Reported by Kristin
Nevermore began with another look into the local region with
Ramp Hollow: The Ordeal of Appalachia by Steven Stoll. From the early European settlers to the
industrialization that razed mountaintops and eventually left miners out of
work, Appalachia has been a hard-fought place with beauty and resources coveted
by many. Our reader found this to be a
very scholarly work with many notes and bibliographic resources. The perspective Stoll provides in order to
look back at those earliest settlers lives was found to be invaluable.
Mary Coin by Marisa Silver is a novel based around the
famous photograph Migrant Mother
taken by Dorothea Lange in 1936. Silver
has taken the concept of that photograph and re-imagined that mother’s
story. Within the bounds of poverty and
motherhood, the character Mary Coin has a heartbreaking story. The fictional photographer Vera Dare has a part
in her tale, as well as a professor of cultural history as he explores the
secrets in Mary’s life decades later.
Our reader was touched by this book and recommended it to others.
New Boy by Tracy Chevalier takes a Shakespearean tragedy,
Othello, and brings it new life with racist undertones in a suburban Washington
school in the 1970s. Describing the
middle school drama of four 11-year-olds, romance and betrayal is the name of
the game. Our reader noted that the book
shows how all the different personalities affect each other, and that
sophisticated maneuvers on the part of unsophisticated characters can really
derail someone’s life.
The same reader turned to non-fiction with the Blooding: The
True Story of the Narborough Village Murders by Joseph Wambaugh. First published in 1989, Wambaugh’s tale
describes the first time DNA was used successfully to solve a murder. Teenager Lynda Mann was brutally attacked and
killed near the English village of Narborough.

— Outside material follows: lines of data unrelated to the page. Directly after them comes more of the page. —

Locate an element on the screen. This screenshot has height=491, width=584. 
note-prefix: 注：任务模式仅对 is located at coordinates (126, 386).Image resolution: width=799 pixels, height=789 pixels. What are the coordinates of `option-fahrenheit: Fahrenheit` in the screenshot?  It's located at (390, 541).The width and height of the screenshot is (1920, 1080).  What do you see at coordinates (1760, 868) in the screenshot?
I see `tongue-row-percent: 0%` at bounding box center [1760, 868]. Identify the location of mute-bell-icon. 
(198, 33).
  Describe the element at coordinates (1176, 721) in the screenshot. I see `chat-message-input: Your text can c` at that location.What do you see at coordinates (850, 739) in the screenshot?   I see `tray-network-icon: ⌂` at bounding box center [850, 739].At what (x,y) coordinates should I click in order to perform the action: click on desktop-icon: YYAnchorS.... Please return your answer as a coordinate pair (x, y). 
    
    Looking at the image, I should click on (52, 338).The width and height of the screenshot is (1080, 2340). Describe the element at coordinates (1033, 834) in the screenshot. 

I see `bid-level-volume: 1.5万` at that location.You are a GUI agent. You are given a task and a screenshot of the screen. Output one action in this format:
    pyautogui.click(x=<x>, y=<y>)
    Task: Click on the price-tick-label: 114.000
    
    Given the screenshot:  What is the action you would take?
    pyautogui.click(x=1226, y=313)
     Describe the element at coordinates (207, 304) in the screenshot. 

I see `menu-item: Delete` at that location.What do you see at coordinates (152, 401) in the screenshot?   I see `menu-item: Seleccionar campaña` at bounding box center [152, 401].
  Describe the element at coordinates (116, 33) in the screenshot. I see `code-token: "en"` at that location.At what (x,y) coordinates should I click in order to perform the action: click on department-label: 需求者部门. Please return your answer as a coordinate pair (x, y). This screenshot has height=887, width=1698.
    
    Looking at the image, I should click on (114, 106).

A lengthy manhunt ensued, with DNA identification being used to
ultimately catch the killer.
Another reader ventured into a children’s book with an
attitude: The Paper Bag Princess by
Robert Munsch. The story has a
stereotypical premise: beautiful
Princess Elizabeth is going to marry Prince Ronald. Unfortunately, a dragon smashes her castle,
burns up her clothing, and carries away the Prince. Being a resourceful young Princess, she makes
a new outfit out of a paper bag and sets off to rescue the Prince. Being quite the clever Princess, Elizabeth
outwits the dragon and neatly puts Ronald in his place as well. Our reader was charmed by the text and
illustrations of this classic picture book.